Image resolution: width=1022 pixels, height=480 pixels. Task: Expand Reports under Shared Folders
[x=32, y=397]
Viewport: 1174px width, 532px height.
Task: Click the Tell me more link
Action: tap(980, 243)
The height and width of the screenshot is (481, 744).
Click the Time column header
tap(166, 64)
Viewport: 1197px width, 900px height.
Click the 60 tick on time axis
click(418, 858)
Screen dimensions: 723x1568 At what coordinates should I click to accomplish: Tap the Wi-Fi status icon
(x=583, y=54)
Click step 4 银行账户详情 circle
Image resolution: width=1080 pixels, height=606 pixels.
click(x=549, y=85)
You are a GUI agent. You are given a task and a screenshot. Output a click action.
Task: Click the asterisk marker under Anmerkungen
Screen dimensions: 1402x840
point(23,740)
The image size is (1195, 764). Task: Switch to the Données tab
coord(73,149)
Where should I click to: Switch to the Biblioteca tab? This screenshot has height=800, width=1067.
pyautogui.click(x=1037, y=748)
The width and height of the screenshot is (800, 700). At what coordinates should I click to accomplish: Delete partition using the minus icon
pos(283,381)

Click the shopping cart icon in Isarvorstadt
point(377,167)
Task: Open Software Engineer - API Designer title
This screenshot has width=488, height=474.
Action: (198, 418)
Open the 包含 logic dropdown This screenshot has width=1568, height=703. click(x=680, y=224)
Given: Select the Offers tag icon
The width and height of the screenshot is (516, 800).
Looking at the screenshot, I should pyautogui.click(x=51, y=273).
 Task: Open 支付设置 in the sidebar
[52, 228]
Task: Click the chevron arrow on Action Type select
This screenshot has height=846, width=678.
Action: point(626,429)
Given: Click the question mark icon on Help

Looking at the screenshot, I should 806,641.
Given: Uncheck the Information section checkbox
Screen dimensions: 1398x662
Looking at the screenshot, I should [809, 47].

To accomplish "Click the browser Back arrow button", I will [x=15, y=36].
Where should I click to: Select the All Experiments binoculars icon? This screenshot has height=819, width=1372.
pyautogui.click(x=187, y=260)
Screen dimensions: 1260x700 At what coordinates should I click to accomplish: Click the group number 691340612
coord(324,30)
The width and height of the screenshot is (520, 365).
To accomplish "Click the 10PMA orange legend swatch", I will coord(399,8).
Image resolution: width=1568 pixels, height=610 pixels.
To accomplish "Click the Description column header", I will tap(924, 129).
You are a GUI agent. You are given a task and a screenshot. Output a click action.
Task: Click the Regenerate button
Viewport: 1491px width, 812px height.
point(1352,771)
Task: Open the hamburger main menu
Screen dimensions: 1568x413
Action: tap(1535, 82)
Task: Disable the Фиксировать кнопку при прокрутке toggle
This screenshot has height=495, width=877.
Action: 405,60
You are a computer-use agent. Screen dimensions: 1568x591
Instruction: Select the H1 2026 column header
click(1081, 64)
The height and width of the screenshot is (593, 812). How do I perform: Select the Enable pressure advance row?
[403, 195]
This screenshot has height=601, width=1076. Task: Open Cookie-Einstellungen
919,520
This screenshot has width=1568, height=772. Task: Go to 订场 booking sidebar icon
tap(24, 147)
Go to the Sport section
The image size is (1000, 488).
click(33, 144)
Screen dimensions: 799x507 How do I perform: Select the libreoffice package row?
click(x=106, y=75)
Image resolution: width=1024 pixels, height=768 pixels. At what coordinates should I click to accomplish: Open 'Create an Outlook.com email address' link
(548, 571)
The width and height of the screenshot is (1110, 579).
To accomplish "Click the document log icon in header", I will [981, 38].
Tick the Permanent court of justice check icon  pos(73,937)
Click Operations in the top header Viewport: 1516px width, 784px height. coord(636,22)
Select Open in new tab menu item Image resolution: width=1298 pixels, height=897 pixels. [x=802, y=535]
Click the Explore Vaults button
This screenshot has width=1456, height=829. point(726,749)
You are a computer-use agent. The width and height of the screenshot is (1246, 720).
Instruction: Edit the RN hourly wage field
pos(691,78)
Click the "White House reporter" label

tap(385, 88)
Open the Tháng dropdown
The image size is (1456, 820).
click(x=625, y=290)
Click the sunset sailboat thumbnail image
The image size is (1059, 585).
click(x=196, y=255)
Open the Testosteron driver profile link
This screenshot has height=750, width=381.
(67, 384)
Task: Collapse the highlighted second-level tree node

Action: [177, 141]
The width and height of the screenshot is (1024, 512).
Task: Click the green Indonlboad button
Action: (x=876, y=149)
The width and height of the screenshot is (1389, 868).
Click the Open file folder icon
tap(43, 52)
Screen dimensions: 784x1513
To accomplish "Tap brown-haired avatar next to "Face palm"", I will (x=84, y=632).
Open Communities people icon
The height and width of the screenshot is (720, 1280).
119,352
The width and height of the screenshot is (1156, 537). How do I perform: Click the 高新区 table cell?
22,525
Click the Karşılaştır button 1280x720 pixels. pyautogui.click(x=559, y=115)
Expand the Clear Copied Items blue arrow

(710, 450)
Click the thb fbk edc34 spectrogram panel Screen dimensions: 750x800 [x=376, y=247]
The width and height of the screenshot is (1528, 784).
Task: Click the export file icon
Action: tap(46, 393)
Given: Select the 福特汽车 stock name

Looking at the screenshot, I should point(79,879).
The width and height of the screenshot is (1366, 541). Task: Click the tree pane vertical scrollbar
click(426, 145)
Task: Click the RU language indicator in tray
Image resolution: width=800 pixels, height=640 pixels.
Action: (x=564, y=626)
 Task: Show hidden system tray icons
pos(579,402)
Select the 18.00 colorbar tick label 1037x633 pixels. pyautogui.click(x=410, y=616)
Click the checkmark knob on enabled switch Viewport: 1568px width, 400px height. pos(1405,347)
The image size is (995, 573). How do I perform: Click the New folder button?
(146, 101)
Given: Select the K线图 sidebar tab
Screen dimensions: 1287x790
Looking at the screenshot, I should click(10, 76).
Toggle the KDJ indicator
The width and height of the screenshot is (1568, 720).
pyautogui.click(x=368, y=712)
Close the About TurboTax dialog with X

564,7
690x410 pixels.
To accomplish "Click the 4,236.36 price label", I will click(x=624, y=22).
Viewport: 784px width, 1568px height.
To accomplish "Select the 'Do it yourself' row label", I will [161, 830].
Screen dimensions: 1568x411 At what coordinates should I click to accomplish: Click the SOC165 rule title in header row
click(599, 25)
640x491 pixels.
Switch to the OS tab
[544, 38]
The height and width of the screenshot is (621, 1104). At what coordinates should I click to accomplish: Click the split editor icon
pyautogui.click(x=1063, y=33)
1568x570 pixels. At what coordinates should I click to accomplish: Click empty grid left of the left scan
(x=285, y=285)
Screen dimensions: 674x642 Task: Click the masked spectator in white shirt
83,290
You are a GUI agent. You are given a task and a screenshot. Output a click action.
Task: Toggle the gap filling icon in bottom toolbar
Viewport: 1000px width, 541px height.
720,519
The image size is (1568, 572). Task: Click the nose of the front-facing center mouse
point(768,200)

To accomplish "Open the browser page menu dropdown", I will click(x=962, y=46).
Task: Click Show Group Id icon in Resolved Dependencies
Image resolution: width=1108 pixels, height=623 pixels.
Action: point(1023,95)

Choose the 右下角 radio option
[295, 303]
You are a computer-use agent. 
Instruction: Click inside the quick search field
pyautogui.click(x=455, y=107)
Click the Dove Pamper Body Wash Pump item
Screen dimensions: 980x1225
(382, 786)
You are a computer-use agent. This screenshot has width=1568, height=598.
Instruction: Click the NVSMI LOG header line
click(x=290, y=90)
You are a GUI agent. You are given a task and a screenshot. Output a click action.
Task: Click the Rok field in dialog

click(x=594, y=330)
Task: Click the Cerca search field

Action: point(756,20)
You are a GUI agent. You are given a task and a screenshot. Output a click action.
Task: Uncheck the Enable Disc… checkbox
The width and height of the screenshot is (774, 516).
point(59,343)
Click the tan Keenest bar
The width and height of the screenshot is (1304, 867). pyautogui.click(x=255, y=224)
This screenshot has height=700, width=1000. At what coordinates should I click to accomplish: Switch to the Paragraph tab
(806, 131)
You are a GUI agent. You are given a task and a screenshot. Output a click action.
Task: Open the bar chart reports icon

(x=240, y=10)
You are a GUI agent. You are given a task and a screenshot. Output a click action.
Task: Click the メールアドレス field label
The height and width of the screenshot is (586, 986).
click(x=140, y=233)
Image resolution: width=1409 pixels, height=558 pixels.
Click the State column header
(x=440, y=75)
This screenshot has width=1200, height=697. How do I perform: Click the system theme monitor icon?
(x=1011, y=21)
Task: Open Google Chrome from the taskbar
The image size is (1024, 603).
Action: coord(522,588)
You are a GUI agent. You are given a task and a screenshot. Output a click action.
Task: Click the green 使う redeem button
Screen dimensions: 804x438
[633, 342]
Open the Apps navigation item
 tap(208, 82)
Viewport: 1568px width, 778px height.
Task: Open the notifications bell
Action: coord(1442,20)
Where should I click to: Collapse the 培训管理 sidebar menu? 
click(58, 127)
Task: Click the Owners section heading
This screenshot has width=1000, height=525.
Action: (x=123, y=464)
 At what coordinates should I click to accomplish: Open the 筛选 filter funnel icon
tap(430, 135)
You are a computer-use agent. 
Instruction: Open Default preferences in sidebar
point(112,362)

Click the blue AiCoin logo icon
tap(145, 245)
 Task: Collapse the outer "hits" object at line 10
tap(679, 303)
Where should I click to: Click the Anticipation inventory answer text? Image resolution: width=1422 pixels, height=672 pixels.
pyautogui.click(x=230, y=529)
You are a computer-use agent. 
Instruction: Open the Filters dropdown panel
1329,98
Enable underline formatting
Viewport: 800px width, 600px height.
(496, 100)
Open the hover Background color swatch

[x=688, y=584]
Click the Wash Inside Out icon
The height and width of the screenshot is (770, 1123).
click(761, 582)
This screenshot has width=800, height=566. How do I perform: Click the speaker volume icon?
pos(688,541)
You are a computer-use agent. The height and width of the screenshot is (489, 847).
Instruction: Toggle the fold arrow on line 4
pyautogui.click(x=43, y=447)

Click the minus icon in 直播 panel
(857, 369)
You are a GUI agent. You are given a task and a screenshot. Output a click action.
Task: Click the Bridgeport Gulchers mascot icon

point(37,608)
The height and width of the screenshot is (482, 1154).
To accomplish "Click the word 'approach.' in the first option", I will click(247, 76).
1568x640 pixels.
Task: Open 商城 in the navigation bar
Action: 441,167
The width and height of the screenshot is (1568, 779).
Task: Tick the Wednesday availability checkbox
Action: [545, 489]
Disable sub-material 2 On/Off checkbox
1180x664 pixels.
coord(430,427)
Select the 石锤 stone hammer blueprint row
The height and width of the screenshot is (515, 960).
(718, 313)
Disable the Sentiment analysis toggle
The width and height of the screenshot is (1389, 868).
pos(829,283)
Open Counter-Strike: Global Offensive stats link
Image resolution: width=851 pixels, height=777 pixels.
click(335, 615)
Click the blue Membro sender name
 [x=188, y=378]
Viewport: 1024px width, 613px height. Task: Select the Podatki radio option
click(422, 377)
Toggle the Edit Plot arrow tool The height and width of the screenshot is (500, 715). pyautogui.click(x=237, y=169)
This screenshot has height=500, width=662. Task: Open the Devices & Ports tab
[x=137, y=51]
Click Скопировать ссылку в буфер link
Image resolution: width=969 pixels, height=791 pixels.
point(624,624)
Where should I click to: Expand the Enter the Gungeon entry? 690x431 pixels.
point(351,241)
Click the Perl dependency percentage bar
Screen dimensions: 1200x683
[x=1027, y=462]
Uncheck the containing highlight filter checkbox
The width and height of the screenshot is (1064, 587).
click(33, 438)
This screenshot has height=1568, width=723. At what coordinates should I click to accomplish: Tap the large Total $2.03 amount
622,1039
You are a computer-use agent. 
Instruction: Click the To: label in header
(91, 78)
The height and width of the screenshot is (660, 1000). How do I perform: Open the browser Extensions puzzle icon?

◆ ◆ ◆ ◆

• **EXERCISE GOAL**
Every line in the data that holds the string "Uncheck" should be copied.

• **RESPONSE**
Given: Uncheck the Information section checkbox
Task: Uncheck the Enable Disc… checkbox
Uncheck the containing highlight filter checkbox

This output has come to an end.